Monday, October 14, 2013

Sholem Aleichem Created Tevye—and the Modern American Jewish Sense of Tradition

In an excerpt from Nextbook Press’s new biography, the Yiddish master’s funeral at Carnegie Hall begins to shape a legacy

By Jeremy Dauber for Tablet

Sholem AleichemIn his new biography The Worlds of Sholem Aleichem, Jeremy Dauber recounts the extraordinary life and career of the man who was dubbed “the Jewish Mark Twain,” a writer who created Tevye—the enduring character at the center of Fiddler on the Roof. Sholem Aleichem’s reputation continued to grow after his death in 1916, as Dauber describes in the following excerpt.

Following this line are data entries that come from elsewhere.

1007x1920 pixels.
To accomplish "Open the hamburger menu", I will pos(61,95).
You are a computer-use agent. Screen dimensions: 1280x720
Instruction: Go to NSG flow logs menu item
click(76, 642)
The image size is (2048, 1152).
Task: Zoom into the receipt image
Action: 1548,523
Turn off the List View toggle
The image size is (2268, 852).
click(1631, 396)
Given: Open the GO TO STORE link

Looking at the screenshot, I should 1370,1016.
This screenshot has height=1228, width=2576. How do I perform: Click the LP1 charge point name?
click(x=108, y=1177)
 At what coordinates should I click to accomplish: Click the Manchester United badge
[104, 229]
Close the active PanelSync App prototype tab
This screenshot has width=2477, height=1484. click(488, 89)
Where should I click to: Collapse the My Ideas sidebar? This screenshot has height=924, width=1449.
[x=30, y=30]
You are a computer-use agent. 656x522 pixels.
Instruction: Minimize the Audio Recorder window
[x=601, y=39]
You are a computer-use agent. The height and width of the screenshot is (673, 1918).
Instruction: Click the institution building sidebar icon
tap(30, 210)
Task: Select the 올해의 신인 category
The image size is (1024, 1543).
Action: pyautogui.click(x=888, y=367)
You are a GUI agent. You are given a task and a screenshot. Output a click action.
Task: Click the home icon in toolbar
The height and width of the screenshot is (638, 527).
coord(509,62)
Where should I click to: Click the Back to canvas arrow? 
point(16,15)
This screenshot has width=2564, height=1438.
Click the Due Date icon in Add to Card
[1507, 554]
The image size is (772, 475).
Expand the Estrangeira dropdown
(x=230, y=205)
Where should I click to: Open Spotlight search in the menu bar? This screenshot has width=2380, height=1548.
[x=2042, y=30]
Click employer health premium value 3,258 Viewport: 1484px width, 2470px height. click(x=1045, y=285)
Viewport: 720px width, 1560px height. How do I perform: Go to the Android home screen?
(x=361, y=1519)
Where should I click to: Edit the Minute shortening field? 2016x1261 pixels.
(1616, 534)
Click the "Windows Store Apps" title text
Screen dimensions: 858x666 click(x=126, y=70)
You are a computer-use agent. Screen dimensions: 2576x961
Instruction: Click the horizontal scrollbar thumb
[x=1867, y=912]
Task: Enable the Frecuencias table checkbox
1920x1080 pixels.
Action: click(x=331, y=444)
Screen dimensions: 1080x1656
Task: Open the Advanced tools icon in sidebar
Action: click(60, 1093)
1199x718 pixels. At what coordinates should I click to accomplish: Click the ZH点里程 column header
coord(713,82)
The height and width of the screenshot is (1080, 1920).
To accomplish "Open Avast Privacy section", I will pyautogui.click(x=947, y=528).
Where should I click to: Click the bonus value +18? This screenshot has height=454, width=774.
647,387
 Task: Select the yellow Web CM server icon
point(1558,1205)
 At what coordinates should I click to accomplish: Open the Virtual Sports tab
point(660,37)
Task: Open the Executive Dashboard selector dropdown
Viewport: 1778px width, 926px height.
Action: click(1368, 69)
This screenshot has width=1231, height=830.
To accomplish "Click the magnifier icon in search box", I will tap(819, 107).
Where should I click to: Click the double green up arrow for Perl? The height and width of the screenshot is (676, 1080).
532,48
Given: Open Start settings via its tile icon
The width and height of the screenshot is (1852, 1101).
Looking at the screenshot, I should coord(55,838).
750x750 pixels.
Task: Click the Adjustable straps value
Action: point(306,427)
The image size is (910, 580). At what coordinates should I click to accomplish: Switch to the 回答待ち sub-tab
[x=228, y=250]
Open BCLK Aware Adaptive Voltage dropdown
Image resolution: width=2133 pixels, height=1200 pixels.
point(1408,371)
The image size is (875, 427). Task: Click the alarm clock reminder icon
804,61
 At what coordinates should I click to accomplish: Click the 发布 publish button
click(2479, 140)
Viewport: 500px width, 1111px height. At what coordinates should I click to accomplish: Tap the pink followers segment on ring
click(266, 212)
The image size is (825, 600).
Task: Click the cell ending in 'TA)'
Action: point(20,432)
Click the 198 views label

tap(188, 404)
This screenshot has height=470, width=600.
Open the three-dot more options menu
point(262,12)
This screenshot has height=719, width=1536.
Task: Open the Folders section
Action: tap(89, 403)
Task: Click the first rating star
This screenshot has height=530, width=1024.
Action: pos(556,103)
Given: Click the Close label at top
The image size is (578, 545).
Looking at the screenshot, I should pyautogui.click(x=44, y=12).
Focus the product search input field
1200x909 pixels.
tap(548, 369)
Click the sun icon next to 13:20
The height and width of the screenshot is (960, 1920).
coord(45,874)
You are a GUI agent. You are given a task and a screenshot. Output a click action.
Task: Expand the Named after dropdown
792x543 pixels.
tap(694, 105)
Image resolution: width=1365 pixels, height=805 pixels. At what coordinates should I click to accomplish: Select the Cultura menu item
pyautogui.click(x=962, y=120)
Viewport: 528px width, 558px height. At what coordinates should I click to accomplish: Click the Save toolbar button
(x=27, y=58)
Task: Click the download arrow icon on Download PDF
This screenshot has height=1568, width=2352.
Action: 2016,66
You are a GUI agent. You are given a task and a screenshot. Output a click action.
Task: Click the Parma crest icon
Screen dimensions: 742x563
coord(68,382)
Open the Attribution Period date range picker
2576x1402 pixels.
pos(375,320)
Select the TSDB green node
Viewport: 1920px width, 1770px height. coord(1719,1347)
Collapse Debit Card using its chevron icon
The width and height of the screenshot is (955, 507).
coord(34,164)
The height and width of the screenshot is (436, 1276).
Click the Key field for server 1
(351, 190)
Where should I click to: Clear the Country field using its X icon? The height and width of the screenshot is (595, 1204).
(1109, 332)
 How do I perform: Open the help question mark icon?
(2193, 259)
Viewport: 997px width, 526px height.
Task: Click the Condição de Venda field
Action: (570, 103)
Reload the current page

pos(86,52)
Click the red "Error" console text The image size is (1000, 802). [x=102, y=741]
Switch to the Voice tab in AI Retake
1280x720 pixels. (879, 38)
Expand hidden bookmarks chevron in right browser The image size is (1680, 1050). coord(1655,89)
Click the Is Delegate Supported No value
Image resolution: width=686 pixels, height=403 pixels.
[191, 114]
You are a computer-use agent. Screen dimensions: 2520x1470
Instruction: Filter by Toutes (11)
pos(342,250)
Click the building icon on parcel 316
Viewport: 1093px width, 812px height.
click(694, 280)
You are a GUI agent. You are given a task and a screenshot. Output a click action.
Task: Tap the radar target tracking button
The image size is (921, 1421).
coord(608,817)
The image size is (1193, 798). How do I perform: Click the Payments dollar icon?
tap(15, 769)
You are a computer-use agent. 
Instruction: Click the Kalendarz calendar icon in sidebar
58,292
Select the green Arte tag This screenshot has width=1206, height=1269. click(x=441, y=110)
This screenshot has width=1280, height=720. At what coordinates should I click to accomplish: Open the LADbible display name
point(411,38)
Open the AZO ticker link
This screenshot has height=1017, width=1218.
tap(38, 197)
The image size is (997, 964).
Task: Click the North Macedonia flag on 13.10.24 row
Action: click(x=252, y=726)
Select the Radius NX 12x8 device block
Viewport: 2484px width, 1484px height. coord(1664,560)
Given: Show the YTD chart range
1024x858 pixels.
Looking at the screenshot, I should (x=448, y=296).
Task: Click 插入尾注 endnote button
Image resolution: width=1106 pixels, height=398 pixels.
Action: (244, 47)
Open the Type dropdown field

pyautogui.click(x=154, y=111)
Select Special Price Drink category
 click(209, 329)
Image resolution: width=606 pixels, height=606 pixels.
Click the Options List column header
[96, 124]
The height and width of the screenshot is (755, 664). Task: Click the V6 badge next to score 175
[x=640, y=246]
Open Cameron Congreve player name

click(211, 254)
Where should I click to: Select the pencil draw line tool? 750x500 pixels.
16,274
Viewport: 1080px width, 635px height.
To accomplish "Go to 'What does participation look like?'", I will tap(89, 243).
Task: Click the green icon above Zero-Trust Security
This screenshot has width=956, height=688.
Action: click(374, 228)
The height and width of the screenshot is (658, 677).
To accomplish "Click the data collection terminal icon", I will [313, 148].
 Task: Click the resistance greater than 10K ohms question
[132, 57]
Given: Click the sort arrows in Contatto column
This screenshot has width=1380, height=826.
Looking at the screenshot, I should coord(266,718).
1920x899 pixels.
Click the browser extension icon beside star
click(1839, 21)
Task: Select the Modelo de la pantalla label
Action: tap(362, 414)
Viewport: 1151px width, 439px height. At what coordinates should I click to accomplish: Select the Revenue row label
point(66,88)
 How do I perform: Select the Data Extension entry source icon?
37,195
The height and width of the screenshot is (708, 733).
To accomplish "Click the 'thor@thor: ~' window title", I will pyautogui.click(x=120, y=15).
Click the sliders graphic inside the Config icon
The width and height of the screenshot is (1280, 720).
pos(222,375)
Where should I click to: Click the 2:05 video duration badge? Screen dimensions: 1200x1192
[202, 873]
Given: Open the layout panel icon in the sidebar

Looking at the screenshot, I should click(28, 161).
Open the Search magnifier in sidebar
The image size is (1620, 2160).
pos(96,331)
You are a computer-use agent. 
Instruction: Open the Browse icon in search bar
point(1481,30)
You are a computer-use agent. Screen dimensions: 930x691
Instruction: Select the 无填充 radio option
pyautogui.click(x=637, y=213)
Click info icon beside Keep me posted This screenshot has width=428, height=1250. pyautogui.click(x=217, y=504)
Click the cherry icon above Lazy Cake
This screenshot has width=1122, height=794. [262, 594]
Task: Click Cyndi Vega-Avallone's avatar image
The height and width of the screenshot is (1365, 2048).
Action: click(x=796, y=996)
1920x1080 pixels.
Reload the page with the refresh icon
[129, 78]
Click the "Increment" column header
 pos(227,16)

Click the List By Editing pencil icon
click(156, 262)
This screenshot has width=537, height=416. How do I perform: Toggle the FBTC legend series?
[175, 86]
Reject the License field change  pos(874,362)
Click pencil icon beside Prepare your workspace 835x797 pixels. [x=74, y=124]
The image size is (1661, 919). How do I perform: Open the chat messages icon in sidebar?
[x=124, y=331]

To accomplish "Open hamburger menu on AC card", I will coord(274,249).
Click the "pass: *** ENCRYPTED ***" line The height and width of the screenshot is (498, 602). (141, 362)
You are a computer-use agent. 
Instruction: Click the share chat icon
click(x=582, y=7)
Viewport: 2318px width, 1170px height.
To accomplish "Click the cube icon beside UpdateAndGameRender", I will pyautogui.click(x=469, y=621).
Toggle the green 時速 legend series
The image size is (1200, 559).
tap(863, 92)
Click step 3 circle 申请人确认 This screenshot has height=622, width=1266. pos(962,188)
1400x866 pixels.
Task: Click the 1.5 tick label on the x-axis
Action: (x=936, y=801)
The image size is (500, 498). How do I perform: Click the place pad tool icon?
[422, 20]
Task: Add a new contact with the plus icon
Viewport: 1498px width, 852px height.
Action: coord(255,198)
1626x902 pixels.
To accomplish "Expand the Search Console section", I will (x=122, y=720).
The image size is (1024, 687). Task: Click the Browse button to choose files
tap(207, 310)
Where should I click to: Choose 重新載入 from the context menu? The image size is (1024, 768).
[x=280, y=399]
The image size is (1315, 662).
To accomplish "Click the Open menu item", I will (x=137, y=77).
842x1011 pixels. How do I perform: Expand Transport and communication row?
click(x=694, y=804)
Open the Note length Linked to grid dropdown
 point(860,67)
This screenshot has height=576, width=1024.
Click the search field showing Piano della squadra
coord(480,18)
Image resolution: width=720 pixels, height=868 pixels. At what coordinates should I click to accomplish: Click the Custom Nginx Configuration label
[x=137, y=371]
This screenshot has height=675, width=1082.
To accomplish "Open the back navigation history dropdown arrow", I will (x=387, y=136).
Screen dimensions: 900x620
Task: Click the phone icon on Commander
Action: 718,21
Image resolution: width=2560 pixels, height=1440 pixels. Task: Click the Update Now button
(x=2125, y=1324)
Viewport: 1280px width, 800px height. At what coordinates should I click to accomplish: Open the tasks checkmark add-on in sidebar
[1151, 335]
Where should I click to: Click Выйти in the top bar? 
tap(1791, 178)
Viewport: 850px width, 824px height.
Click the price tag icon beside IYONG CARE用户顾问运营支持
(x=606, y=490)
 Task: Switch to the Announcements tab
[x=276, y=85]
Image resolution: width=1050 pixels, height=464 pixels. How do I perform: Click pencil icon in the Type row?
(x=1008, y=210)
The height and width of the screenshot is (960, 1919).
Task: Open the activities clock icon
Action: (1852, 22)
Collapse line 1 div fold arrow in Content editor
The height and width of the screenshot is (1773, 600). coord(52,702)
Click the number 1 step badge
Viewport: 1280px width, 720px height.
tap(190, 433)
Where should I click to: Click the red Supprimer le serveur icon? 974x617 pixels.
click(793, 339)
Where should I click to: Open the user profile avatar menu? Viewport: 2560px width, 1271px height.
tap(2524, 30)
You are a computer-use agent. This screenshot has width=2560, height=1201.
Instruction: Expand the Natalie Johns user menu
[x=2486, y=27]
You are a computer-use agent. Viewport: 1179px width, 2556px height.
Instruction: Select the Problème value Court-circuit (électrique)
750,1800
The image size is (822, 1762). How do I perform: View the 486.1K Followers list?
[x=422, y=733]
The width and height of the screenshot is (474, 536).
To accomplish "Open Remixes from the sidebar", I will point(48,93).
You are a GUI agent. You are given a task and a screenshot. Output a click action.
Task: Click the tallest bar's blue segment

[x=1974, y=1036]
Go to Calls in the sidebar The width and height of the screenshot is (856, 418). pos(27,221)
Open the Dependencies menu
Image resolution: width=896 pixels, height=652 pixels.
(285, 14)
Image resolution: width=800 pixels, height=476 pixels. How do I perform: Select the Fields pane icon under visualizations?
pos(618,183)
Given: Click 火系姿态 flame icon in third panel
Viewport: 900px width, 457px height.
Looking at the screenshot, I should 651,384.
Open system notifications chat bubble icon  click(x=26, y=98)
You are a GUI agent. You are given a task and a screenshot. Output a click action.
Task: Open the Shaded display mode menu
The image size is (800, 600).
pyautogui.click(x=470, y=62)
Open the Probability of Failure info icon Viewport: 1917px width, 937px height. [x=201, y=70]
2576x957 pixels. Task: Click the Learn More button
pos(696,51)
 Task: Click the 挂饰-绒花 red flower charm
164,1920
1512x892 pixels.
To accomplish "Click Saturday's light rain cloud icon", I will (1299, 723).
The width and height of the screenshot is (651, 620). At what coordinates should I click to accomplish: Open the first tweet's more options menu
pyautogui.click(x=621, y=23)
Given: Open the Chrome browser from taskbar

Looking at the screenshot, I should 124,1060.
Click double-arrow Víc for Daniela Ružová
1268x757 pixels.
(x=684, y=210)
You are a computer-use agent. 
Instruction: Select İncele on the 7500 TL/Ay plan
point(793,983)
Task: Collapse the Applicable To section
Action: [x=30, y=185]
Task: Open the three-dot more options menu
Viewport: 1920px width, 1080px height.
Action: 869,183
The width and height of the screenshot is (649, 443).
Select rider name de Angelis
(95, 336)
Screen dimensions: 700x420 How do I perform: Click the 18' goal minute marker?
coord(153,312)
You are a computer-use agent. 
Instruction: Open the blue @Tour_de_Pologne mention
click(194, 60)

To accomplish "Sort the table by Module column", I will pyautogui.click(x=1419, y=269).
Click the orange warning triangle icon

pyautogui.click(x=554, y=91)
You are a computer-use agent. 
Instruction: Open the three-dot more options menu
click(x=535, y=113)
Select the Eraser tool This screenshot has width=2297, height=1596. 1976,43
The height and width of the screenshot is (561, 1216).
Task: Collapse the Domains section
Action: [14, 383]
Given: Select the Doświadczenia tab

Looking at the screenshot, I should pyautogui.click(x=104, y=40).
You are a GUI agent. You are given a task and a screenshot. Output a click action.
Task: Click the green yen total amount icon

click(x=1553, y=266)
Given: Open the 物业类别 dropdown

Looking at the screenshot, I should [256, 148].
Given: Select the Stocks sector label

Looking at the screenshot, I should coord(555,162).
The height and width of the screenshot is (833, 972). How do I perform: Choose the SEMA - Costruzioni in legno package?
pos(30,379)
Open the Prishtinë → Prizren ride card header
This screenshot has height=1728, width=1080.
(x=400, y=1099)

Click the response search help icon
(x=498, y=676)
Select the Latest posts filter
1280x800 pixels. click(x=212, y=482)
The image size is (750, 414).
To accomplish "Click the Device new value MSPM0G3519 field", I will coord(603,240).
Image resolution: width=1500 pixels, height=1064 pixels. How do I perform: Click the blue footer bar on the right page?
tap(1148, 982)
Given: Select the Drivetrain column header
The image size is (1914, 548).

Arrangements had to be made.
It would have to be a public funeral, there was no doubt of that; and the Lower East Side had seen its share of those. Both respected figures like the Yiddish newspaper publisher Kasriel Sarasohn and the Yiddish playwright Jacob Gordin and less respected ones like the Jewish gang leader Jack Zelig had been accompanied to their eternal rest by crowds and spectacle. (And at least once, during the funeral of the Orthodox rabbi Jacob Joseph in 1902, by a riot; an outbreak of violence that started when workers tossed bits of iron out of factory windows at procession members led to two hundred riot police “slashing this way and that with their sticks…shoving roughly against men and women alike.”) But the question transcended simple logistics and security: How do you bury, in the words of one of his eulogists, “the Jewish people in microcosm”?

First, the family decided, you needed an arrangements committee, and they asked Judah Magnes, the head of the New York Kehillah, to head it up. Though the Kehillah didn’t always succeed at its stated goal of unifying New York’s Jewish communal affairs, Magnes was still probably one of the few individuals who could draw together the multitudinous constituencies bridged by Sholem Aleichem’s appeal. Some backstage political struggles notwithstanding, Magnes and the rest of the committee—all friends or associates of Sholem Aleichem’s, as well as committed Zioinists—would produce a smashing success, a national pageant.

The committee’s first decision was to invite over a hundred Yiddish writers to watch over the body in fourteen consecutive three-hour sessions as it lay in state for two days at 968 Kelly Street. Twenty-five thousand people, alerted by black-bordered extra editions of the Yiddish papers, stood in lines stretching for blocks waiting to pay their respects. That Monday, May 15, 1916, three Pereyaslav landsmen, Jews from his hometown, purified and prepared the body. Everything was done strictly according to tradition, though few if any of the writers were traditional—a fitting tribute to Sholem Aleichem, whose own behavior was less traditional than his sensibility.